* _What is required_: Repeat the material exactly, leaving no line out.

* _Dataset records_:
%%
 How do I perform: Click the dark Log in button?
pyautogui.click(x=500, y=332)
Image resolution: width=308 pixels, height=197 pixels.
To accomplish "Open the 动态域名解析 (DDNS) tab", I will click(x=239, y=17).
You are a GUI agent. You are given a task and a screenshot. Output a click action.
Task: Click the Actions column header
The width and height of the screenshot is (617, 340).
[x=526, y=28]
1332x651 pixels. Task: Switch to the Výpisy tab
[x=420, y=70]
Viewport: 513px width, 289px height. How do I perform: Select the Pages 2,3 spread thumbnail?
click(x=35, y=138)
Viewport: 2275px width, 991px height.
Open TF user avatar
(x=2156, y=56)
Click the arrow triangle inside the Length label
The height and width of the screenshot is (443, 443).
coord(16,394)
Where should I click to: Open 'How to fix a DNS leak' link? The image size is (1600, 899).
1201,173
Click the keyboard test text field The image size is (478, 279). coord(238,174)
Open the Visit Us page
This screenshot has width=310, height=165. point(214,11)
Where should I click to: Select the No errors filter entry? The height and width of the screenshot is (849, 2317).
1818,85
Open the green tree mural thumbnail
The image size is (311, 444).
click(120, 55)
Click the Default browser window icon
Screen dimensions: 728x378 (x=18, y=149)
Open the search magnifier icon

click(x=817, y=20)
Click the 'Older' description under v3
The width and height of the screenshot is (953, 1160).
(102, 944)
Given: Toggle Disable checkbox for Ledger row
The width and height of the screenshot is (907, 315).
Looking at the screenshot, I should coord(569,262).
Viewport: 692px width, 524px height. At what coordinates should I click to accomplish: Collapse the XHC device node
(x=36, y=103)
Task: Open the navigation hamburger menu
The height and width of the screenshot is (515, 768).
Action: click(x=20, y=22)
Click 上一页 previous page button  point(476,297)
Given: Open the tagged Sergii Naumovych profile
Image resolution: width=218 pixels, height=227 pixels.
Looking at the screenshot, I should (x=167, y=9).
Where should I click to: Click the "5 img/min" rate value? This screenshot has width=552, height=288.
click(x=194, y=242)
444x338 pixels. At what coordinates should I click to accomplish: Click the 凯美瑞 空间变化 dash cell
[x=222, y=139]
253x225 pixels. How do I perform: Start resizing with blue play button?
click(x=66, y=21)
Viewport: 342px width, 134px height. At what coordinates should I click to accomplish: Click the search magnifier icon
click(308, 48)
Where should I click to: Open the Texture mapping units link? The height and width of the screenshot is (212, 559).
%%
* _Result of the exercise_:
 How do I perform: Click the dark Log in button?
pyautogui.click(x=500, y=332)
Image resolution: width=308 pixels, height=197 pixels.
To accomplish "Open the 动态域名解析 (DDNS) tab", I will click(x=239, y=17).
You are a GUI agent. You are given a task and a screenshot. Output a click action.
Task: Click the Actions column header
The width and height of the screenshot is (617, 340).
[x=526, y=28]
1332x651 pixels. Task: Switch to the Výpisy tab
[x=420, y=70]
Viewport: 513px width, 289px height. How do I perform: Select the Pages 2,3 spread thumbnail?
click(x=35, y=138)
Viewport: 2275px width, 991px height.
Open TF user avatar
(x=2156, y=56)
Click the arrow triangle inside the Length label
The height and width of the screenshot is (443, 443).
coord(16,394)
Where should I click to: Open 'How to fix a DNS leak' link? The image size is (1600, 899).
1201,173
Click the keyboard test text field The image size is (478, 279). coord(238,174)
Open the Visit Us page
This screenshot has width=310, height=165. point(214,11)
Where should I click to: Select the No errors filter entry? The height and width of the screenshot is (849, 2317).
1818,85
Open the green tree mural thumbnail
The image size is (311, 444).
click(120, 55)
Click the Default browser window icon
Screen dimensions: 728x378 (x=18, y=149)
Open the search magnifier icon

click(x=817, y=20)
Click the 'Older' description under v3
The width and height of the screenshot is (953, 1160).
(102, 944)
Given: Toggle Disable checkbox for Ledger row
The width and height of the screenshot is (907, 315).
Looking at the screenshot, I should coord(569,262).
Viewport: 692px width, 524px height. At what coordinates should I click to accomplish: Collapse the XHC device node
(x=36, y=103)
Task: Open the navigation hamburger menu
The height and width of the screenshot is (515, 768).
Action: click(x=20, y=22)
Click 上一页 previous page button  point(476,297)
Given: Open the tagged Sergii Naumovych profile
Image resolution: width=218 pixels, height=227 pixels.
Looking at the screenshot, I should (x=167, y=9).
Where should I click to: Click the "5 img/min" rate value? This screenshot has width=552, height=288.
click(x=194, y=242)
444x338 pixels. At what coordinates should I click to accomplish: Click the 凯美瑞 空间变化 dash cell
[x=222, y=139]
253x225 pixels. How do I perform: Start resizing with blue play button?
click(x=66, y=21)
Viewport: 342px width, 134px height. At what coordinates should I click to accomplish: Click the search magnifier icon
click(308, 48)
Where should I click to: Open the Texture mapping units link? The height and width of the screenshot is (212, 559).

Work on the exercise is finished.